Stored data:
□ □ □ □ □ □ □

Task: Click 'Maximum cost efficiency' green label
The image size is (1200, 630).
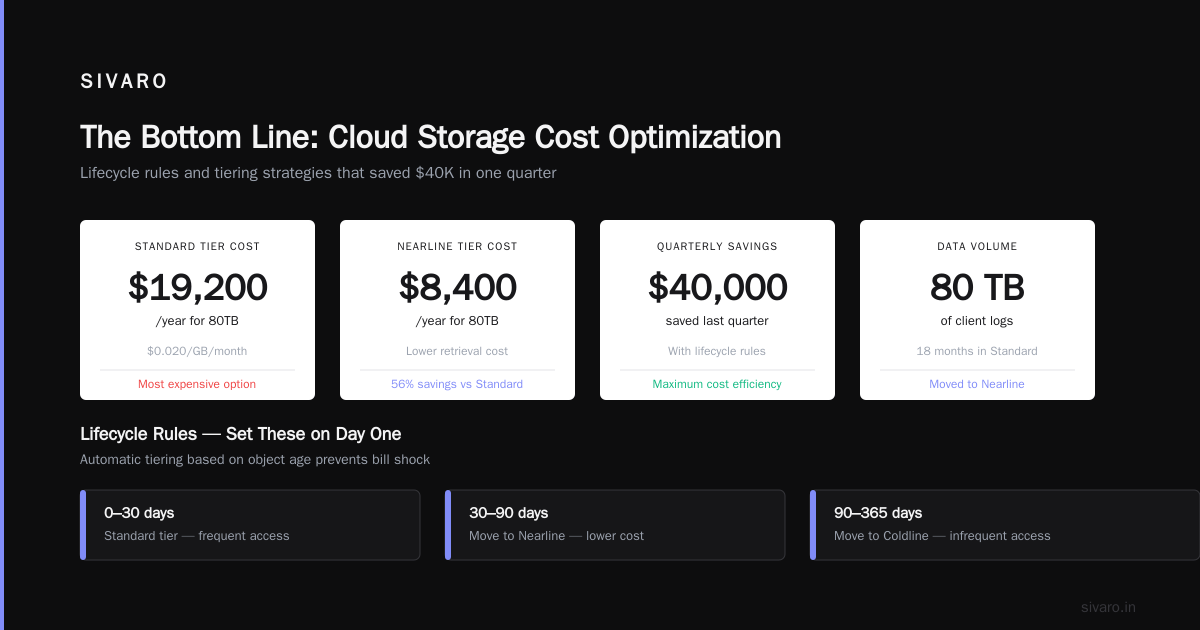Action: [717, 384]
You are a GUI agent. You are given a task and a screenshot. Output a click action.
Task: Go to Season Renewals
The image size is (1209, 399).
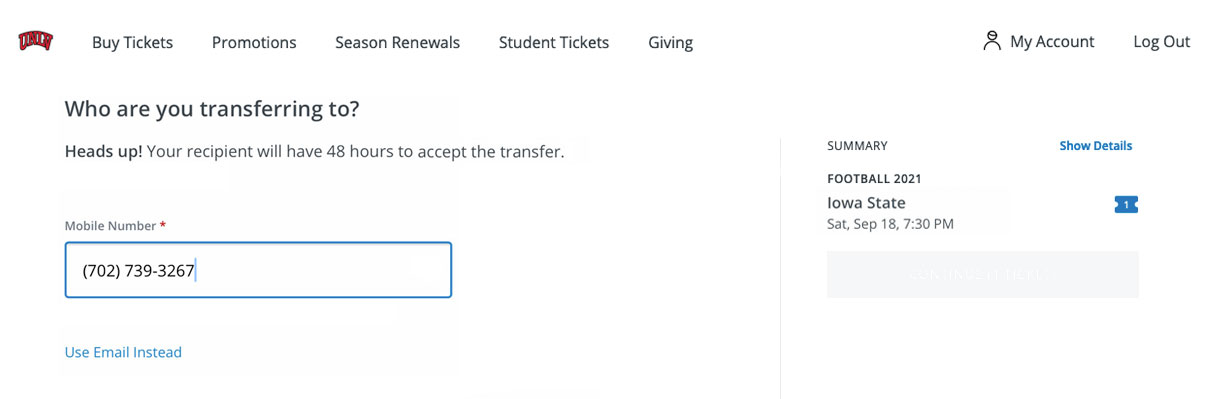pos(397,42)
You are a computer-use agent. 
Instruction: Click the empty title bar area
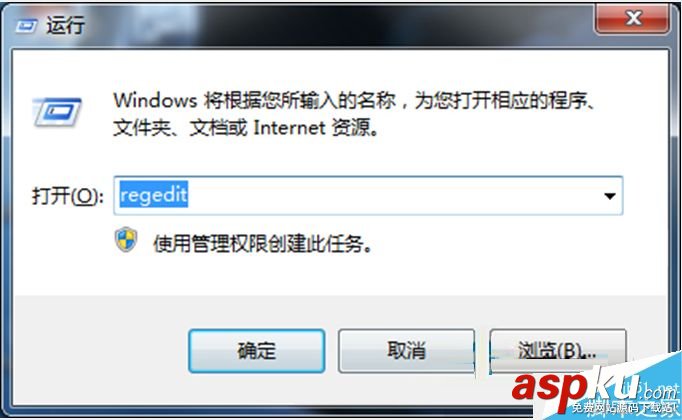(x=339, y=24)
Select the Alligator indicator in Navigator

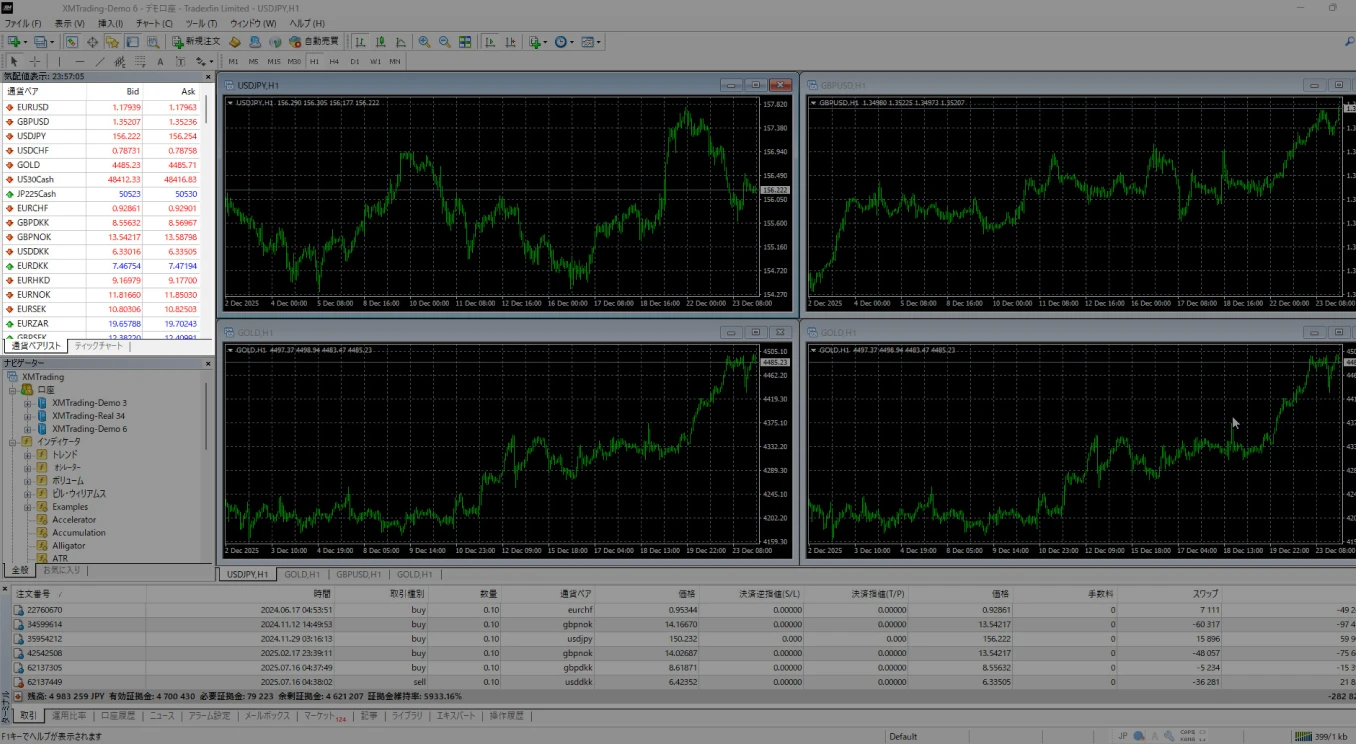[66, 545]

□ □ □ □ □ □ □

# Task
Read through the entries above, and wherever a line holds the string "agent", copy it.

# Task solution
You are a GUI agent. You are given a task and a screenshot. Output a click action.
You are a computer-use agent. 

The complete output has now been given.